What BT does for global logistics
BT provides networked IT services for global logistics providers, airlines and port operators giving them:
Faster, more accurate delivery
Better supply chain visibility
Superior customer service
Optimized asset utilization.
How BT helps global logistics operators
A fun way to find out how BT’s networked IT services can help global logistics providers, airlines and port operators achieve faster, more accurate delivery, better supply chain visibility, superior customer service and optimized asset utilization.
We have co-innovation programmes with global logistics giants like DHL and TNT
15 out of 20 top airlines are BT customers, including Lufthansa, Emirates, Etihad and Air China
The busiest trans-shipment container port in the world depends on BT.
We provide specialised services for the different types of organisation in the logistics industry, like:
supply chain visibility solutions for third party logistics providers (3PLs)
customs clearance services for air freight forwarders, cargo handlers and carriers
resource optimisation systems for container terminal operators.
We also have vast experience and expertise in providing the communications and IT infrastructure, like networks and contact centres, which underpin the critical business operations of logistics companies throughout the world.
Have a good look round and Enquire Now if there’s anything you need.
Where BT is adding business value
- We have helped a major 3PL take 38% off their network costs, enabling them to deliver goods more quickly and cheaply
- We have helped one of the fastest growing world airlines cut its average call handling time down by 30 seconds and improve customer service by combining their 70 contact centres across the globe into 1 virtual one
- And we have helped one very large container terminal customer increase throughput by 25%, by automating their processes and integrating their systems.
Major trends affecting global trade
We asked our customers “What’s driving change in your industry?” The answers all came down to 4 mega trends affecting global trade:
1 Unbalanced economy In Europe and the US the economy is still struggling. But in Asia-Pacific and Latin America there’s rapid growth and an urgent need to invest to seize the opportunity. And there’s a lot of uncertainty, making infrastructure investment risky.
2 Instant globalisation Trade has existed throughout human history. But what has changed more than anything is speed – not just speed of delivery, but speed at which information has to be exchanged across increasingly complex and globalised supply chains.

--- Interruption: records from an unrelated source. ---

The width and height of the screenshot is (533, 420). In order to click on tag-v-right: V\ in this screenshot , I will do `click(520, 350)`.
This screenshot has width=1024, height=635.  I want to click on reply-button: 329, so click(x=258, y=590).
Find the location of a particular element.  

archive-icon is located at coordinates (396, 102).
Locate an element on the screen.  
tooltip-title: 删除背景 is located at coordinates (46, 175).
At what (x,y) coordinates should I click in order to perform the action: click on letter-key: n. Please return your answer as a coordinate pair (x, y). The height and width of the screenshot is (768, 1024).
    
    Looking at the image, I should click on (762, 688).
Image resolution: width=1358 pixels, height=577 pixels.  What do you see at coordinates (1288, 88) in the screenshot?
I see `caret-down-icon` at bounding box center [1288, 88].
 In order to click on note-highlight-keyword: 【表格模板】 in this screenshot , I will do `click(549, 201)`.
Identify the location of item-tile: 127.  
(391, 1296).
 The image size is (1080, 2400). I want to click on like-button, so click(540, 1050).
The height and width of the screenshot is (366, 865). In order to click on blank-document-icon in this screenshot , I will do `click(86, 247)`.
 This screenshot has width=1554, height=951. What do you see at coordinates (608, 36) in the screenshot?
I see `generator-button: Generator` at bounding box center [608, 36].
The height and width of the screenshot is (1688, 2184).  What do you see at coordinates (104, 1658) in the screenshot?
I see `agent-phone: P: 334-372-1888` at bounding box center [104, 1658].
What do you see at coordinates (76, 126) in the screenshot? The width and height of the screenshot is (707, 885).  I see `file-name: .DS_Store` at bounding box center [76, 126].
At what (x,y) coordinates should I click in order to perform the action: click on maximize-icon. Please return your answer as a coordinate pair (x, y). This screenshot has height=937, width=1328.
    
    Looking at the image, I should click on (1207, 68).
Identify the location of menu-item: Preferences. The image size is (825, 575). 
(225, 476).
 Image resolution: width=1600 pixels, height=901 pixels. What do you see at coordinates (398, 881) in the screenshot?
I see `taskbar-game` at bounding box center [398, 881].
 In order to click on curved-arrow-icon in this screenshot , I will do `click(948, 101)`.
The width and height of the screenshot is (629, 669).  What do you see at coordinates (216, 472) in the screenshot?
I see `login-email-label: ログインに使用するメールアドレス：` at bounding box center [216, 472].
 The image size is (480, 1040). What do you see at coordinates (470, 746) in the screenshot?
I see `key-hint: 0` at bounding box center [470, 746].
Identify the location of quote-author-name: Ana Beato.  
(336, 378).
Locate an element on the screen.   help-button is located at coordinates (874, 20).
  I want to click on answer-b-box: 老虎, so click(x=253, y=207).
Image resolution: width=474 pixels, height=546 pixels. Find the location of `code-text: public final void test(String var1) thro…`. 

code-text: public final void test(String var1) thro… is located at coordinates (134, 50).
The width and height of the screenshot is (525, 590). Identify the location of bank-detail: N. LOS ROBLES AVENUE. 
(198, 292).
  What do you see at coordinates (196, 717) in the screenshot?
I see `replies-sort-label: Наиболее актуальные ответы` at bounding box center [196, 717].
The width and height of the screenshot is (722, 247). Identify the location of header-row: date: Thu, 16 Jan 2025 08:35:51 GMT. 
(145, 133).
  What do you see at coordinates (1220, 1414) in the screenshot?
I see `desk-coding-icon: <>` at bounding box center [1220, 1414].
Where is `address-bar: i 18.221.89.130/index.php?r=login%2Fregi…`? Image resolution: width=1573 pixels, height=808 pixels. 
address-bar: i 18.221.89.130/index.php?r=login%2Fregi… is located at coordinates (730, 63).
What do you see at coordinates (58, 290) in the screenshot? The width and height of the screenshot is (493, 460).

3 Power of the individual A lot of this is driven by consumer expectations. Online shopping is structurally altering traditional distribution channels. Third party logistics providers have to be more competitive and differentiated to seize the opportunity.
4 End to limitless resources And we are all gradually coming to realise that the world’s resources are not limitless after all. We have to reduce carbon emissions, pollute less and act with a greater sense of environmental responsibility.
Key challenges for global logistics
For logistics providers (3PLs, 4PLs, contract logistics, transport providers and shipping companies), which have to operate at incredibly tight margins, it’s all about squeezing more efficiency out of your operation. Sometimes the only way to do that is through innovation – coming up with something none of your competitors have thought of to differentiate yourself in your marketplace.
See the ‘TNT BT Global Trace case study’ on how BT has been working with one of its major 3PL customers to innovate and launch new services.
For airlines the key opportunity is to improve customer experience from the time of the booking throughout their journey, and that means (among other things) collaborating more closely with airports, reaping the efficiencies of customer self-service and building beneficial customer relationships. BT provides managed contact centres so you can deliver great customer service.
For ports the key is to maximise asset utilisation, turn container ships around faster, and minimise unproductive movements. BT provides a container port resource optimisation system, along with all the communications infrastructure needed to make it work.
How networked IT drives competitiveness
Logistics providers need to win and retain more outsourced contracts, improving accuracy, timeliness and service. BT’s services help by:
Extending your global footprint to support client expansion plans
Achieving end-to-end supply chain visibility to maximise efficiency, accuracy and avoid waste
Airlines need to attract more freight (and passengers), differentiating on superior customer service. BT’s services help by:
Having a single view of the customer, with real-time booking and trading information, accessible from all customer service points
Offering secure and efficient online booking and customer self-service kiosks
Utilising a flexible a global network to support sustainable route expansion.
Monitoring shipments across the airfreight community by putting carriers, handlers and forwarders on a common platform
Ports need to maximise profitability and optimise asset utilisation. BT’s services help by:
Speeding up vessel turnaround and maximising terminal productivity with networked operational management systems
Minimising unloaded plant movements by using systems that communicate dynamically with RTG, crane and truck drivers
Integrating communications with hinterland rail, road and barge operators
Providing prompt, accurate and consolidated billing through integration of disparate systems.